━━━━━ Records shown ━━━━━
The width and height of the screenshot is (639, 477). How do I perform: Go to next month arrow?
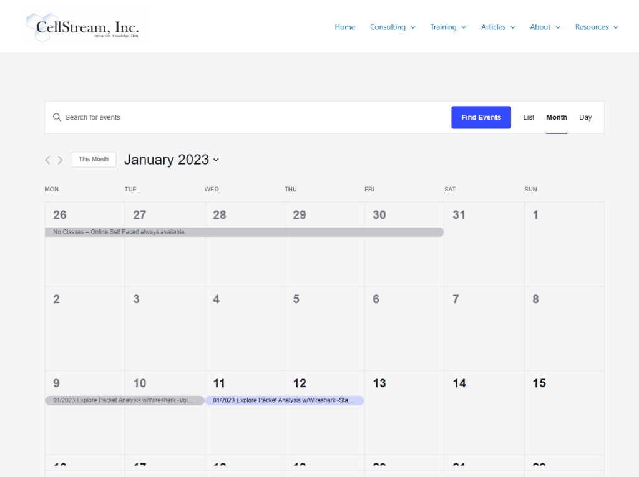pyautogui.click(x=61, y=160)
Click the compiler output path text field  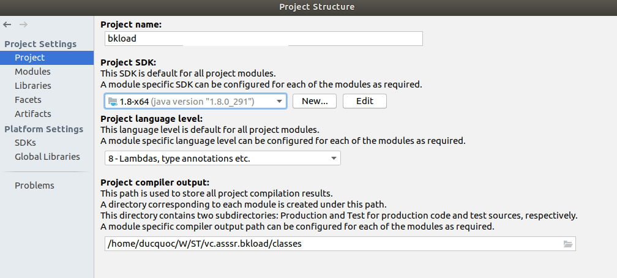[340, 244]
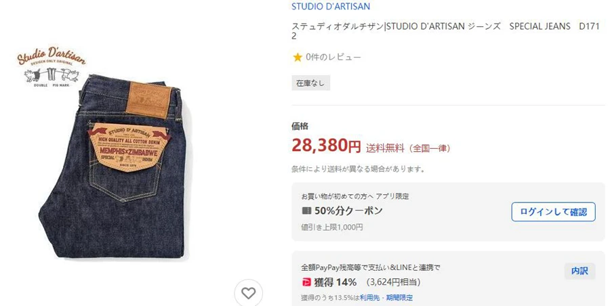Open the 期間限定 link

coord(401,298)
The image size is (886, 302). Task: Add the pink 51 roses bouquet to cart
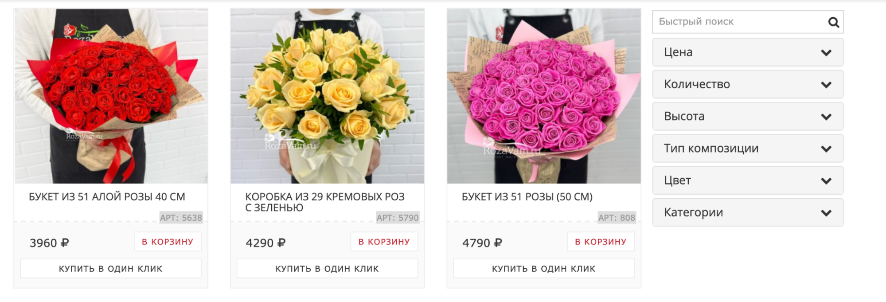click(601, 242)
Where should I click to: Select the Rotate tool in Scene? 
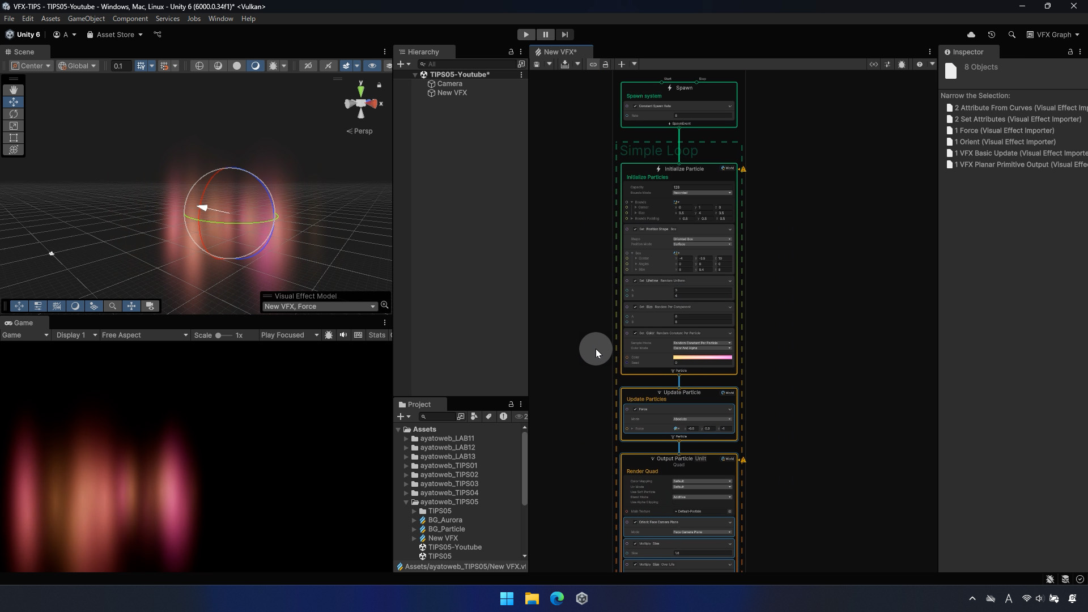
━━━━━
Brief »
Please copy out the records word for word, starting at the line that contains "The image size" and going through the end of the records, and leave out the pictures.

Response »
The image size is (886, 302). Task: Add the pink 51 roses bouquet to cart
click(601, 242)
Where should I click to: Select the Rotate tool in Scene? 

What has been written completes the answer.